The first table shows that exceptionally strong April returns have historically been followed by favorable outcomes in both May and the remainder of the year, with the index advancing in May in nine of the top ten instances and the rest‑of‑year return averaging well into the double digits. The second table looks at years when the market was already up more than 5% by the end of April and finds that, in 23 of the past 25 such cases, prices continued to rise over the balance of the year, reinforcing the idea that upside momentum tends to persist longer than expected rather than abruptly reverse.

Source: Carson Investment Research, FactSet, @ryandetrick
The following bar chart on bull market longevity highlights that, once advances have survived to their third anniversary, they have almost always extended to a fourth, and the last five such cycles that reached age three went on to last an average of roughly eight years, with even the shortest stretching to about five.
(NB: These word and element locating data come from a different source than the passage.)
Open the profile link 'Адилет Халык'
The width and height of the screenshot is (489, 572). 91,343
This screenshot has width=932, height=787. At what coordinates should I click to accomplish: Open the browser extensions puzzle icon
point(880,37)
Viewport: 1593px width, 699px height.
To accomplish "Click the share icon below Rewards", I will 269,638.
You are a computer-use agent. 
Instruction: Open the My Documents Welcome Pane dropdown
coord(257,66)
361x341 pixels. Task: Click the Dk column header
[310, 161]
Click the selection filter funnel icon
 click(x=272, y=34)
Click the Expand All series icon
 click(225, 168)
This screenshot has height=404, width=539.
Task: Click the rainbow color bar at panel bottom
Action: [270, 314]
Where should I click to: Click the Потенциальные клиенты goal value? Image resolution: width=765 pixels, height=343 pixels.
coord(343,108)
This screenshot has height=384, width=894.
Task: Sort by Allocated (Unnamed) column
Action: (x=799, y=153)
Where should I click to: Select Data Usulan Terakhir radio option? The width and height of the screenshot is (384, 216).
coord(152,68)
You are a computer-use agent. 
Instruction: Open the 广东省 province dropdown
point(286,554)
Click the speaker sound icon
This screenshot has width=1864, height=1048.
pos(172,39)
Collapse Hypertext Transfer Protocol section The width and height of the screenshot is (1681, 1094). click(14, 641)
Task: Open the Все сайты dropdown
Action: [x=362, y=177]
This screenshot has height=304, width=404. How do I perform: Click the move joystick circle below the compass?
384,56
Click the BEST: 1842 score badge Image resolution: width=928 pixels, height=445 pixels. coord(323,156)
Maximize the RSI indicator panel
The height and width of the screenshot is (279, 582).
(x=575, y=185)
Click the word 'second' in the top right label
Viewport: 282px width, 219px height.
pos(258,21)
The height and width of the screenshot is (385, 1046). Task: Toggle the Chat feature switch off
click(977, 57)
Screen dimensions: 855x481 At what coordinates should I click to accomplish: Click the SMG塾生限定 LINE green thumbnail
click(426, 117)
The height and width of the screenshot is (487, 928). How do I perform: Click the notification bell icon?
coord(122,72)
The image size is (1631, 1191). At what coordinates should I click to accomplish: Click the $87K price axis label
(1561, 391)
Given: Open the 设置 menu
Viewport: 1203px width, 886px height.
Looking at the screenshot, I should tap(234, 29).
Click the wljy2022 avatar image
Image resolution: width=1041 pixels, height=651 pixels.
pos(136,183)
This historical context suggests that a three-and-a-half-year-old advance should be viewed as middle‑aged rather than elderly, leaving potential room for further advance.
Source: Carson Investment Research, FactSet, @ryandetrick
The following table and chart deepen this argument by examining prior instances when the index had doubled from a major low. Across seven such episodes, the market took about four years on average to reach the 100% mark, yet those bull markets continued for roughly three additional years after that milestone and as shown in the second chart, ultimately delivered total gains of around 260%, far beyond the initial doubling.